Special Issue Editors

School of Computer Science and Mathematics, Keele University, Staffordshire ST5 5GB, UK
Interests: machine learning; computer vision; image processing; visual data; privacy; security; object classification; activity recognition; medical image analysis
Special Issues, Collections and Topics in MDPI journals
Physical, Mathematical and Engineering Sciences, University of Chester, Parkgate Road, Chester CH1 4BJ, UK
Interests: neural networks; deep learning; IoT; smart cities; resource-efficient machine learning
Special Issues, Collections and Topics in MDPI journals

Special Issue Information

Dear Colleagues,

Information theory has proved to be effective for solving many computer-related vision and pattern recognition problems (including, but not limited to, entropy thresholding, feature selection, clustering and segmentation, image matching, saliency detection, optimal classifier design). Increasingly, information theory concepts are being applied in computer vision applications. Some examples include measures (mutual information, entropy, information gain, etc.), principles (maximum entropy, minimax entropy, cross-entropy, relative-entropy, etc.) and theories (such as rate distortion theory).

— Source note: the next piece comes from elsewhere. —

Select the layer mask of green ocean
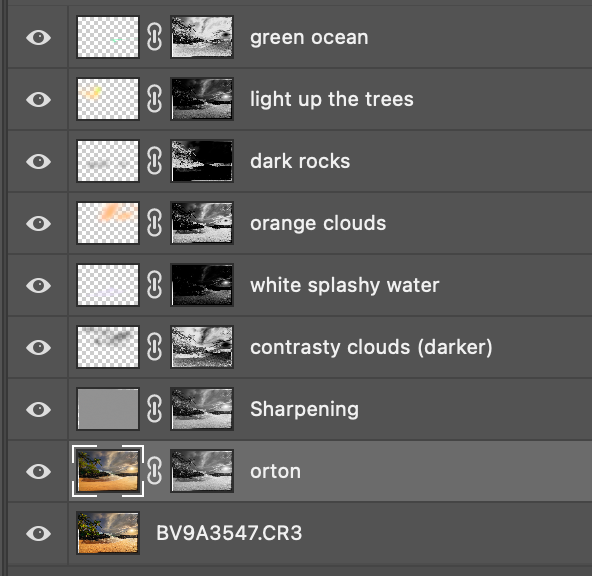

Entropy is a metric for how chaotic a system is. Using different types of entropy to optimise algorithms, such as decision trees or deep neural networks, has been shown to increase speed and performance since it is significantly more dynamic than other, more inflexible metrics such as accuracy or even mean-squared error. It has been demonstrated that models that are entropy-optimized can navigate the domain of unpredictability with a greater sense of purpose and awareness, and consequently lead to better overall model performance.

The fusion of computer vision with deep learning has produced amazing results for image classification, object recognition, face recognition and many more vision-related tasks. We have also seen quite impressive results in medical image analysis, security and privacy-enabled image and video processing. Furthermore, lightweight machine learning and deep learning models for edge devices have opened another opportunity to embed the learning modules into small edge devices including mobile phones, surveillance cameras, wrist watches, etc. to provide secure data acquisition and transmission. With the re-enforcement of privacy laws around the world the research community needs to develop solution-by-designs for vison-based tasks that make use of deep learning methods, including the generations and use of privacy-aware training data.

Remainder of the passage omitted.